Add the main and offset beam spectra together. This forms the “observed spectrum” of each object (be it the standard star or your target).
It’ll probably keep things simple if you normalise each spectrum by its exposure time at this point.
Stage 3: Wavelength Calibration
You’ll have noticed that the data allready have a wavelength scale. This is approximate – it’s from an estimation based on the cgs4 motor positions. You should now do an accurate wavelength calibration using the arc spectra you took.
Look at the nightlog file and find the _wce frame for the arc-lamp observation you’re going to use. This will normally have been taken shortly before the 1st standard star at that confiuration. If several are availiable, use the one at closest telescope position to where your target was observed, to minimise effects from instrument flexure.
Extract a spectrum from the arc frame, using the same rows you used for the target frame main-beam. If you did an optimal extraction, use the same profile as you did for the main-beam.
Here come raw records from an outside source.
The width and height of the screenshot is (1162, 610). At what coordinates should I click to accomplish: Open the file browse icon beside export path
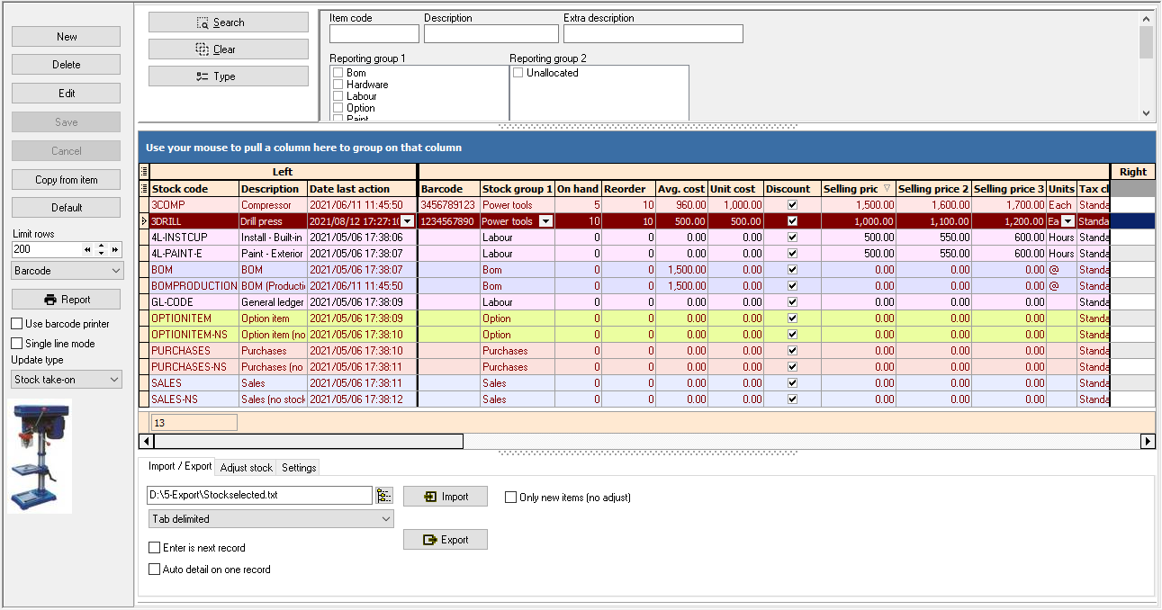coord(384,496)
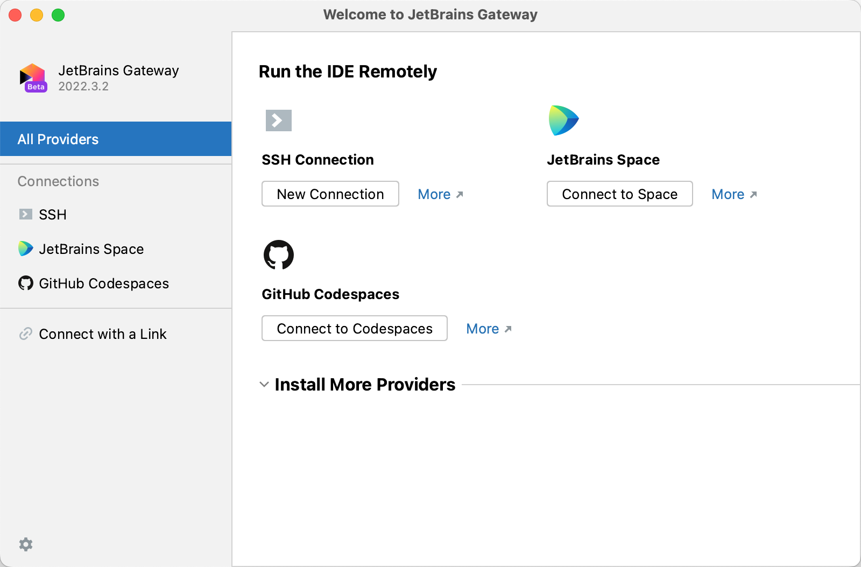Screen dimensions: 861x567
Task: Click the large JetBrains Space logo
Action: pyautogui.click(x=563, y=121)
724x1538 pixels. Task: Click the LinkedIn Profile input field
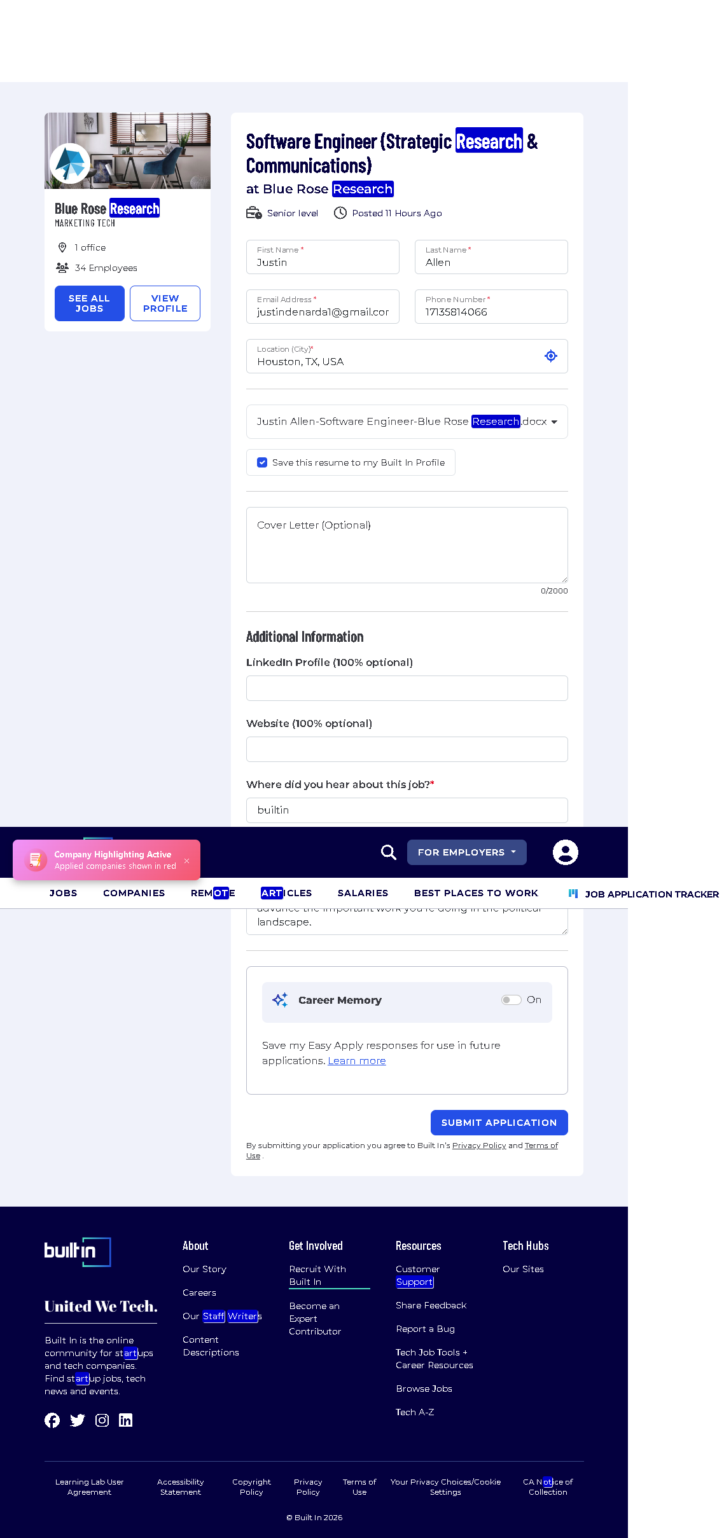pyautogui.click(x=407, y=688)
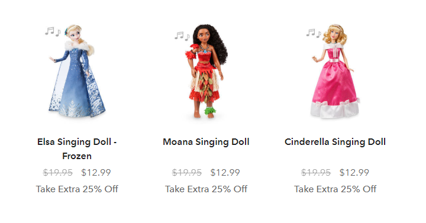Select Take Extra 25% Off under Cinderella

pos(335,189)
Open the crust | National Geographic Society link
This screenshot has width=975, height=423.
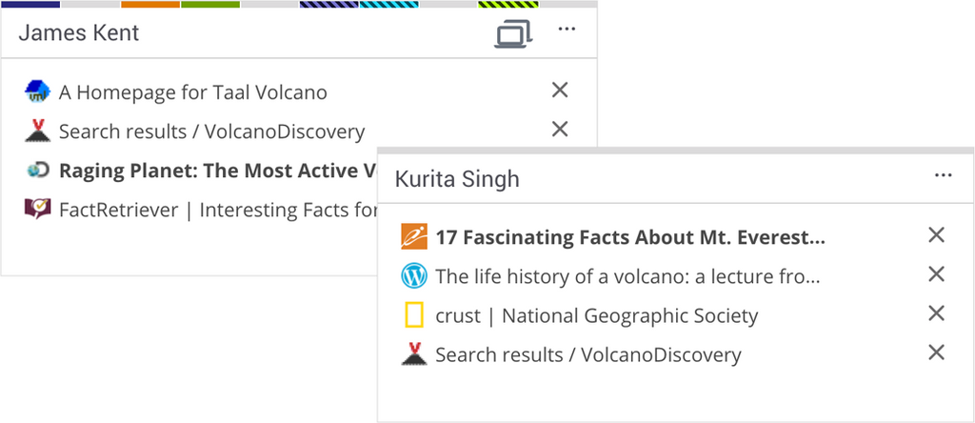[596, 315]
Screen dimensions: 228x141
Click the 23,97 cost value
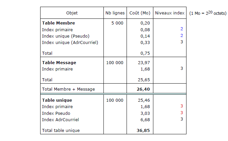click(144, 62)
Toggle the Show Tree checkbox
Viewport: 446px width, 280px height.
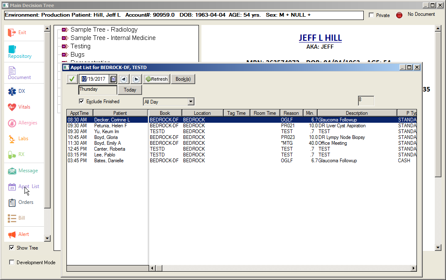12,248
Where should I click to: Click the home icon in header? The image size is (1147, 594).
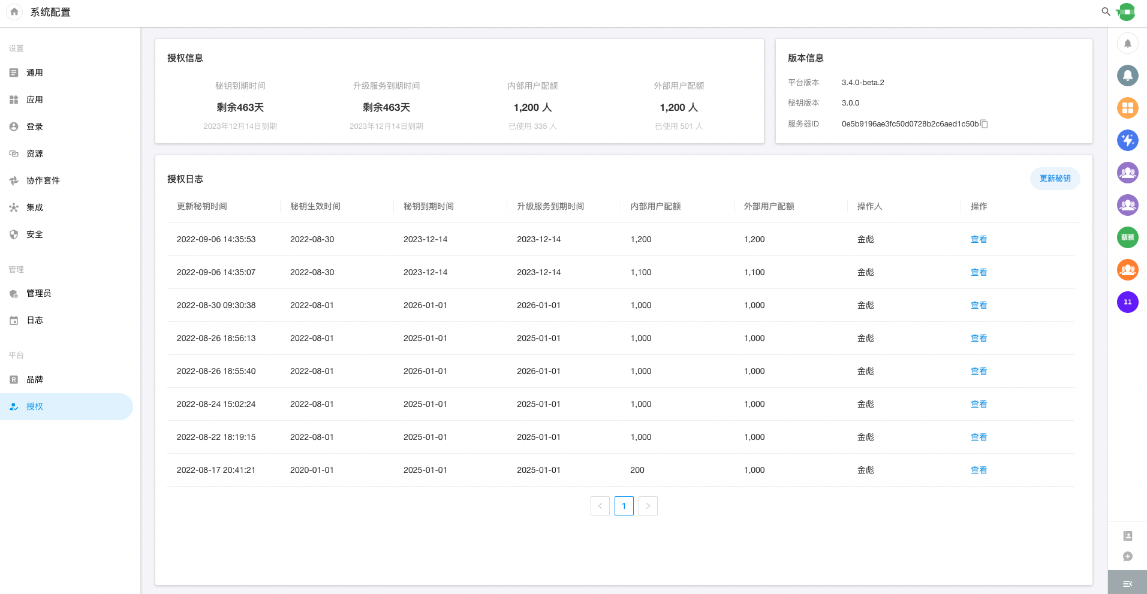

Use the arc-lamp maps on the web to identify the lines in your arc spectrum. Use the wavelength calibration routine in your data reduction software. The principle of these routines is that you tell the software the exact wavelength of a number of lines. The software measures the position of the peaks of these lines and comes up with a function to relate the wavelength to pixel number. You should use as low-order function as gives a reasonable fit. A 3rd order polymonial is usually sufficient, though 5th order is sometimes useful, especially if you have a large number of identified lines in your arc spectrum.
Apply the calibration you’ve just generated to the target and standard star spectra you extracted earlier.
Stage 4: Flux calibration
There are many ways to do this. This what I do for a reasonably simple case
Create a black-body model of the standard star
Look up the spectral type of your standard star. Each spectal type corresponds to a black body temperature. There’s a table of these on the ukirt web pages. Have your DR software generate a black body spectrum at the appropriate temperature, on the same pixel and wavelength scale that your standard star is on.
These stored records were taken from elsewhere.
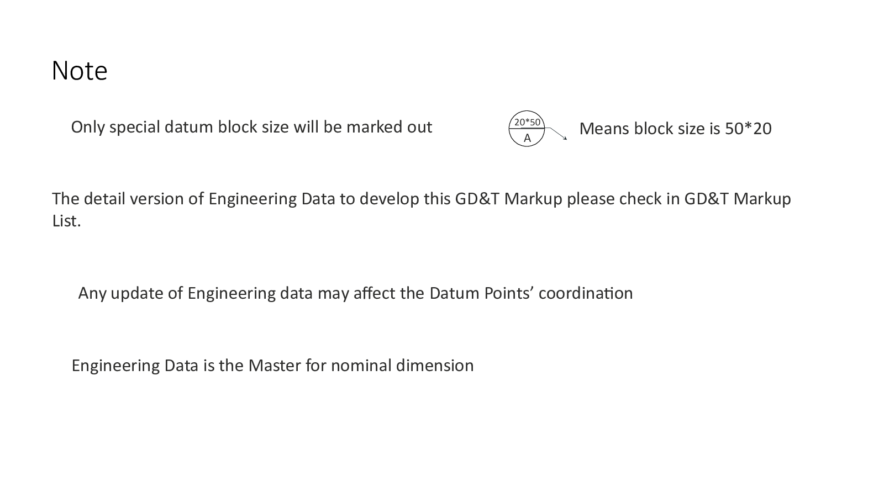Select the 'Any update of Engineering data' line
The image size is (884, 497).
tap(355, 293)
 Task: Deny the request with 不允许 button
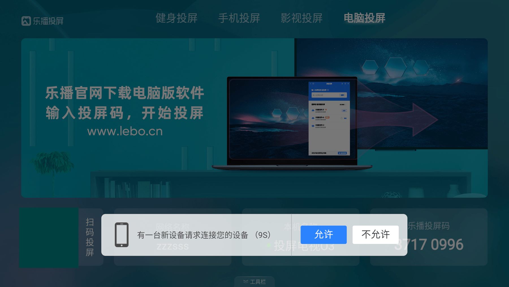click(376, 235)
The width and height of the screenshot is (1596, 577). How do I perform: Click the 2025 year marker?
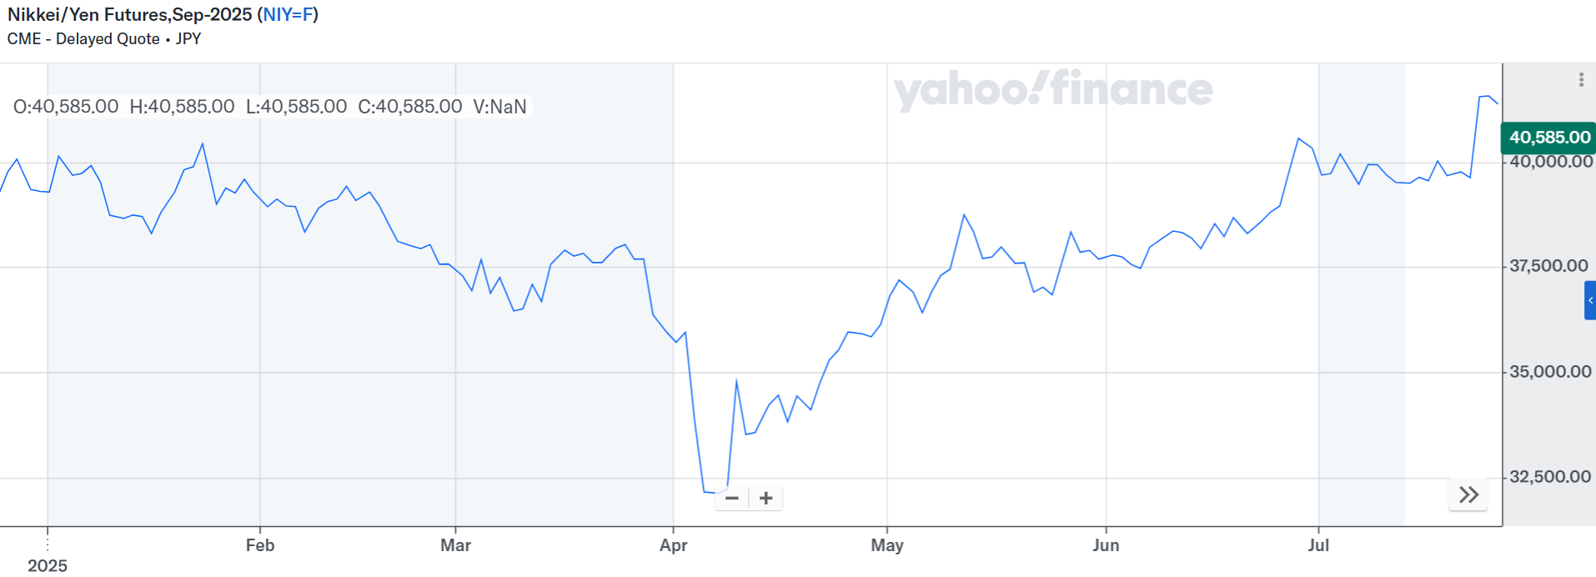point(48,565)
Next, deduce the flux of your standard star at some wavelength which is on your spectrum. Usually you’d use the band centre, and you’d deduce the flux from either the known magnitude of the standard in that band, or the magnitude in some other band, determining the colour from the spectral type. Scale your black body spectrum so that it has the correct flux at this wavelength.
Create a sensitivity spectrum
Take the black body spectrum you’ve just made (which you’ve scaled to be in flux units, say W/m2/um), and divide it by the “observed spectrum” of your standard star (which is probably in counts per second or similar). This gives a sensitivity spectrum – ie the value at each wavelength is the flux needed to produce 1 count per second at that wavelength.
BUT, there’s a small problem in that the standard star probably doesn’t really have an exact black-body spectrum. It more than likely has some lines in it. You should be able to identify these lines in the sensitivity spectrum. Ask a local expert or your support scientist if you’re not sure. Different types of star have different lines. try starting off looking for hydrogen recombination lines.
When you find a feature in the sensitivity spectrum that you think arrises from a line in the star, interpolate over it using the “continuum” either side of it.
Apply the calibration
Simply multiply your sensitivity spectrum by your “observed spectrum” of your target, to get a flux calibrated spectrum of your target.